→ Task description
Output every record below precisely as it is written.

→ Data section
· · · ·

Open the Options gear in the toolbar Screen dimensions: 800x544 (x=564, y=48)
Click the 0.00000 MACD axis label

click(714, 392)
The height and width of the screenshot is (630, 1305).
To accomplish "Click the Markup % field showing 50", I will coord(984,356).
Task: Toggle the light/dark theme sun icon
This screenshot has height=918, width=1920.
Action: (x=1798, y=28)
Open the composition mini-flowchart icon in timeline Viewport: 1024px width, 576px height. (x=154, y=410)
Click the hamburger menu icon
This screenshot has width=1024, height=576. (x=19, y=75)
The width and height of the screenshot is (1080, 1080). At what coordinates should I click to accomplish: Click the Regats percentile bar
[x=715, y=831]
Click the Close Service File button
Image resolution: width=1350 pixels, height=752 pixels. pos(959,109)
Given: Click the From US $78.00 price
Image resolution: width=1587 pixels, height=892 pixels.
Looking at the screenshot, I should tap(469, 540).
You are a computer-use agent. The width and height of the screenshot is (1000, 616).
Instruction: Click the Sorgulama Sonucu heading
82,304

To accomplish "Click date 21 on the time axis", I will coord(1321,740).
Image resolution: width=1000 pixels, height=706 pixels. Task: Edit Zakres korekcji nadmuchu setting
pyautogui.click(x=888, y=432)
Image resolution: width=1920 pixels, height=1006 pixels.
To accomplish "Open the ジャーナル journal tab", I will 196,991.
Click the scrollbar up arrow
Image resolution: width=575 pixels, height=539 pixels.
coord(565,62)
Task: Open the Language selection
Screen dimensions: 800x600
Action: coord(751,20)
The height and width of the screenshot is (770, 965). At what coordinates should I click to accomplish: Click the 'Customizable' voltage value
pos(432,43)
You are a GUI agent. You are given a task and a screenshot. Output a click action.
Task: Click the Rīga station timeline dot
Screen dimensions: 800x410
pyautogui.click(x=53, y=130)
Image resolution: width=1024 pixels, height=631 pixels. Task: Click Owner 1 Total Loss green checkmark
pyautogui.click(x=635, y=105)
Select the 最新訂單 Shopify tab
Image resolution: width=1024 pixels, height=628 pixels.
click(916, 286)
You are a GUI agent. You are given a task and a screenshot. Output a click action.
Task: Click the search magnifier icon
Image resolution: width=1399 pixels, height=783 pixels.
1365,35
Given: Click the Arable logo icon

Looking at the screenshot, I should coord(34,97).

· · · ·

→ Task solution
Open the Options gear in the toolbar Screen dimensions: 800x544 (x=564, y=48)
Click the 0.00000 MACD axis label

click(714, 392)
The height and width of the screenshot is (630, 1305).
To accomplish "Click the Markup % field showing 50", I will coord(984,356).
Task: Toggle the light/dark theme sun icon
This screenshot has height=918, width=1920.
Action: (x=1798, y=28)
Open the composition mini-flowchart icon in timeline Viewport: 1024px width, 576px height. (x=154, y=410)
Click the hamburger menu icon
This screenshot has width=1024, height=576. (x=19, y=75)
The width and height of the screenshot is (1080, 1080). At what coordinates should I click to accomplish: Click the Regats percentile bar
[x=715, y=831]
Click the Close Service File button
Image resolution: width=1350 pixels, height=752 pixels. pos(959,109)
Given: Click the From US $78.00 price
Image resolution: width=1587 pixels, height=892 pixels.
Looking at the screenshot, I should tap(469, 540).
You are a computer-use agent. The width and height of the screenshot is (1000, 616).
Instruction: Click the Sorgulama Sonucu heading
82,304

To accomplish "Click date 21 on the time axis", I will coord(1321,740).
Image resolution: width=1000 pixels, height=706 pixels. Task: Edit Zakres korekcji nadmuchu setting
pyautogui.click(x=888, y=432)
Image resolution: width=1920 pixels, height=1006 pixels.
To accomplish "Open the ジャーナル journal tab", I will 196,991.
Click the scrollbar up arrow
Image resolution: width=575 pixels, height=539 pixels.
coord(565,62)
Task: Open the Language selection
Screen dimensions: 800x600
Action: coord(751,20)
The height and width of the screenshot is (770, 965). At what coordinates should I click to accomplish: Click the 'Customizable' voltage value
pos(432,43)
You are a GUI agent. You are given a task and a screenshot. Output a click action.
Task: Click the Rīga station timeline dot
Screen dimensions: 800x410
pyautogui.click(x=53, y=130)
Image resolution: width=1024 pixels, height=631 pixels. Task: Click Owner 1 Total Loss green checkmark
pyautogui.click(x=635, y=105)
Select the 最新訂單 Shopify tab
Image resolution: width=1024 pixels, height=628 pixels.
click(916, 286)
You are a GUI agent. You are given a task and a screenshot. Output a click action.
Task: Click the search magnifier icon
Image resolution: width=1399 pixels, height=783 pixels.
1365,35
Given: Click the Arable logo icon

Looking at the screenshot, I should coord(34,97).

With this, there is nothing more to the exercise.